Through February 23
The Cadence of Night & La Garnison Mentalité
at K Art
K Art is one of few galleries in the United States dedicated to promoting the work of contemporary Indigenous artists, and the only one owned by a member of a Native nation. The gallery is a long-time-in-coming project of brothers Dave and Michael Kimelberg. Tragically, Michael passed away before the gallery opened in 2020. On K Art’s second floor, a small gallery dedicated to him displays some gems from the brothers’ collection.
In recent months, K Art has risen above international radar. This past summer, the New York Times wrote about one of the gallery’s artists, Luzene Hill, whose sculpture was on display during the US Open in Queens. Then in September, ARTnews, a respected national arts magazine, selected K Art as a top-ten booth at the New York’s Armory Show, which hosted a total of 280 international galleries; the Armory has provided an important survey of contemporary and modern art since 1994. Another one of the gallery’s artists, Peter Jemison of Seneca Nation’s Heron Clan, had several works purchased by the New York’s Museum of Modern Art and by the Albright-Knox Art Gallery. This past December, Edgar Heap of Birds was selected for a documentary and special exhibition at the Meridians space as part of K Art’s presentation at Art Basel Miami. Art Basel Miami is one of the most celebrated international contemporary art fairs with almost 300 art galleries and more than 4,000 artists being presented.
Now that the gallery is receiving a great deal of recognition, it’s even more important for Federico Rosario, the official gallery associate and a jack of all trades, to find and promote underrecognized Indigenous artists. The best way to do this by scouring the internet, especially social media.
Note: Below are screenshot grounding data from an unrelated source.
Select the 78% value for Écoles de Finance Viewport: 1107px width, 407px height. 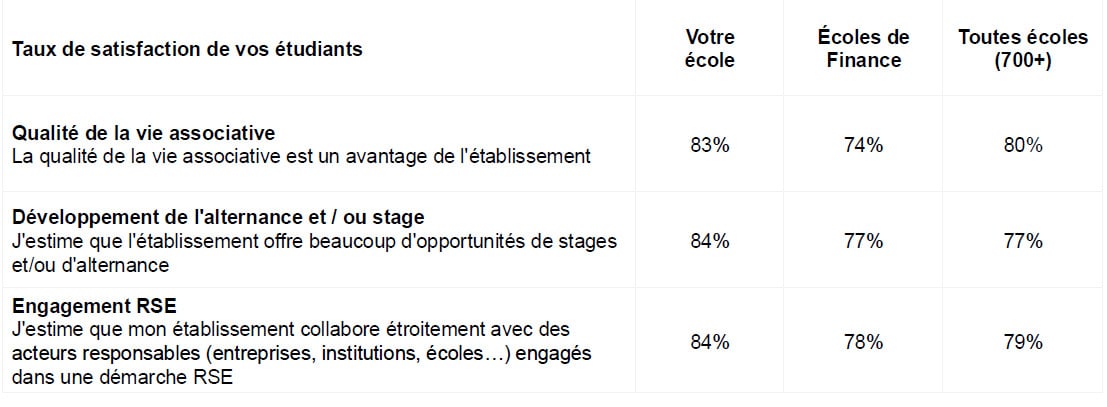(863, 342)
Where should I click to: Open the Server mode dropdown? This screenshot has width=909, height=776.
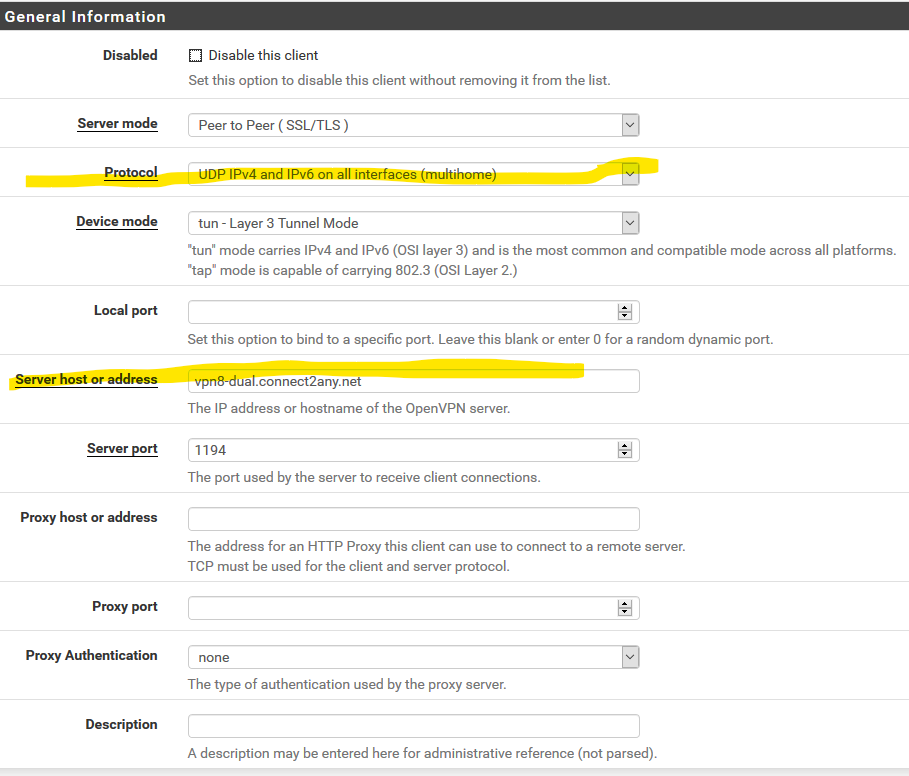coord(413,125)
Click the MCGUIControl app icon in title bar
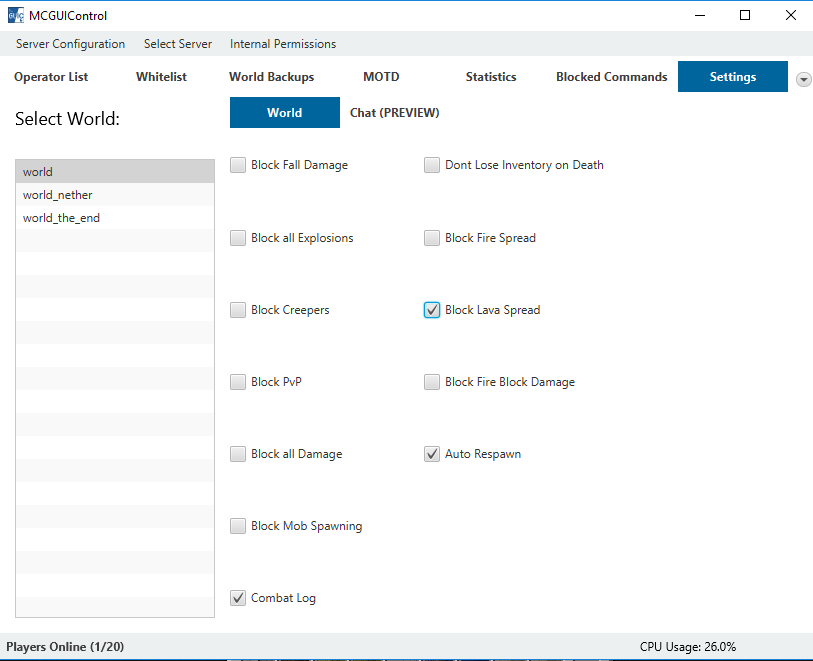This screenshot has height=661, width=813. click(x=15, y=15)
This month, K Art features the artwork of Duane Slick in The Cadence of Night and Henry Payer in La Garnison Mentalité. Slick’s works have been exhibited in galleries and museums throughout the United States and Canada, and he is the recipient of the Joan Mitchell Foundation Award and the Robert Motherwell Fellowship. He has also been the Chair of the Painting Department at Rhode Island School of Design and serves on the Board of Directors for the College Art Association. His recent work incorporates overlapping layers of iconography from his Meskwaki and Ho-Chunk background combined with the spirituality of abstract minimal imagery. The work connects the ambiguity of the past and clean crisp representations of the present. The viewer is attracted by the contrast of the clean shapes and lines against darker backgrounds, then held in place by the complexity of shapes and its relationship to the seductive subtle imagery.
Payer, recipient of the 2022 Joan Mitchell Fellowship and the 2008 Elizabeth Rubenhall Artist in Residence, has exhibited primarily in the Midwest but has recently received national recognition. He received his BFA from the Institute of American Indian Arts in Santa Fe, New Mexico and his MFA from the University of Wisconsin-Madison. Payer sees himself as “interpreting Ho-Chunk culture for non-Natives and outsiders.” His narrative works incorporate elements of Abstract Expressionism and Pop Art through their use of intuitive mark-making, color field shapes, and simplified references to contemporary society, which are juxtaposed with historical imagery of Indigenous peoples. These paintings are constructed over army blankets, which have particular significance since, as early as the 1700s, such blankets were infected with smallpox, then given to Native Americans by North American colonists as one of the earliest forms of biological warfare. Seventy percent or more of Native Americans ultimately died from smallpox and measles epidemics.
The Cadence of Night and La Garnison Mentalité run through February 23.